Wegner was a sports studies student at university, which was meant to complement his pursuits in snowboarding. But after he returned from a stint in Vancouver, it dawned on him that all the business strategy and marketing he had studied were just as applicable to this activity he and his mates had mucked together.

“We were shooting at a barbecue at my parents’ house, a tournament,” Wegner recalls. “We called it ‘the world championship’ because everybody who was playing in the world was playing. We edited that video and had the premiere in a cinema. And all from that, there was media in Germany right away – one of the biggest late-night shows, we were there really early, after a few months already. And it wasn’t a sport, you know? It was still an idea.

“But the response was always there. From that, we build on it.”

Potential new converts to the Headist cause.

Wegner was on the road 120 days last year in a dozen different countries, heading (pardon the pun) as far afield as South Africa and the Dominican Republic to introduce the sport. Headis has a program to get into school sport. It also continues to promote its associations with professional clubs in the Bundesliga, and Wegner has travelled to London to shoot a video with Arsenal. Headis also holds a dozen top-level tournaments a year, feeding those viral highlight reels which play a significant role in getting the sport out there.

The Headis story rather does resemble the plot of BASEketball, a 1998 movie made by the creators of South Park. In the movie, a pair of childhood friends invent a baseball/basketball hybrid in their driveway, and it eventually catches on in popularity – so much so that it eventually becomes a big-time professional sport in its own right, and succumbs to the crass commercialism that it once was seen as a remedy.

Wegner’s concept for his sport is acutely aware of this temptation; Headis definitely has opportunities to make money, but remains devoted to a grassroots ethos.

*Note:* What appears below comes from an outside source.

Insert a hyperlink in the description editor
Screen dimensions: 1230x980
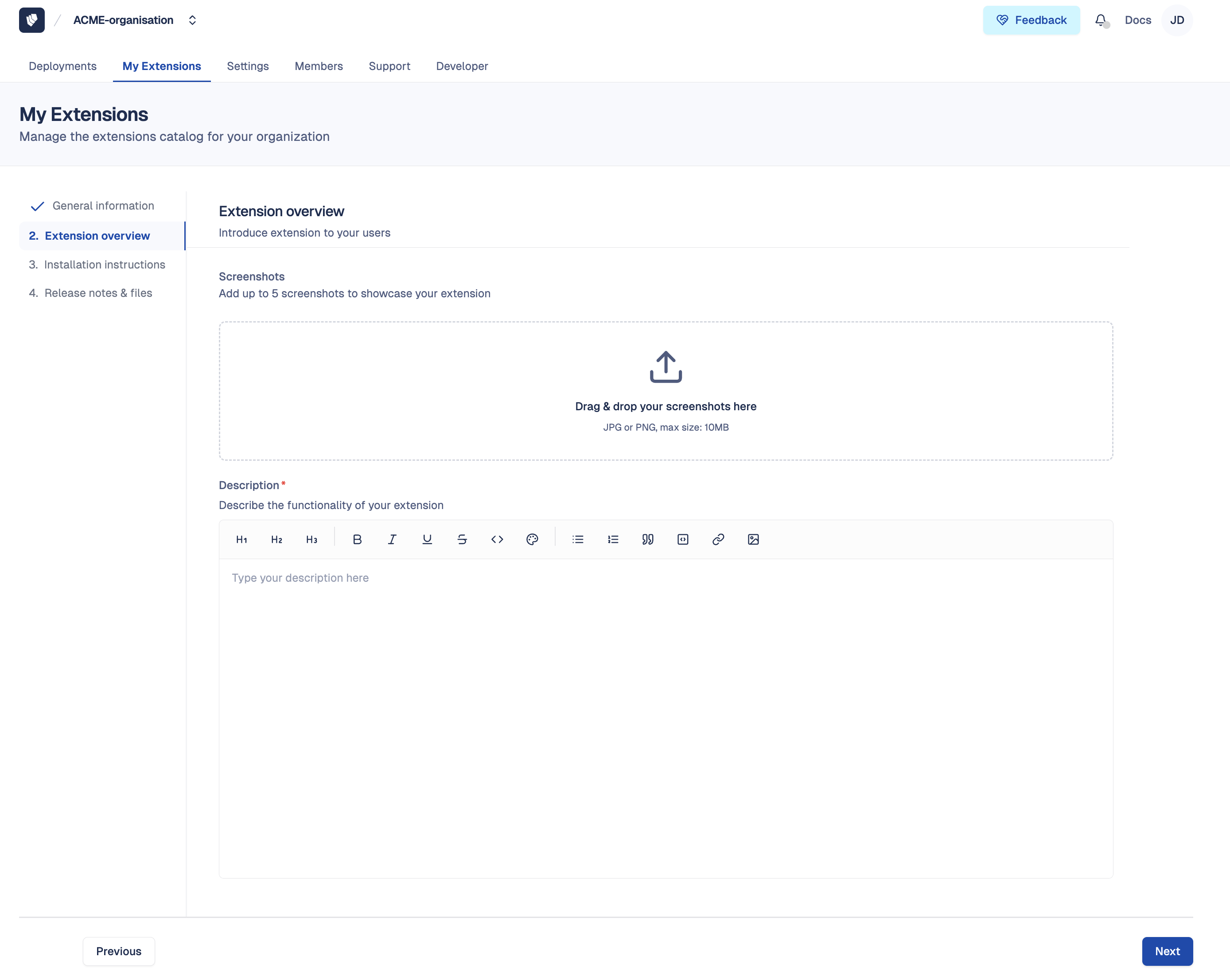718,539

While other sports do activations, Wegner goes to university O-weeks and start-up clubs. “We want it to spread further. But the spirit should stay the same – everybody likes to be active, be a part of it, way more than being commercialised too much.”

Again, it’s in the DNA of the game that understands it doesn’t take itself too seriously. How else to explain another essential bit of Headis culture, every player goes by a nickname. Wegner is “Headi Potter”; top players have handles such as Headsinfarkt and Sebastian Headdel. Headis’s Australian chief Andre Sakr goes by “Head Honcho” – “I had to explain it to the Germans,” he says. “They didn’t know what it meant.”

Says Wegner on the names: “The beginning was out of that wrestling illusion. We like it so much, it reflects that we don’t want it to be that serious … some guys, I don’t even know their real name. I just know their nicknames.

“When it developed, we had to think about it – yeah, for sure, we want this because it shows the sport is meant to be fun. So, first organic, and then conscious.”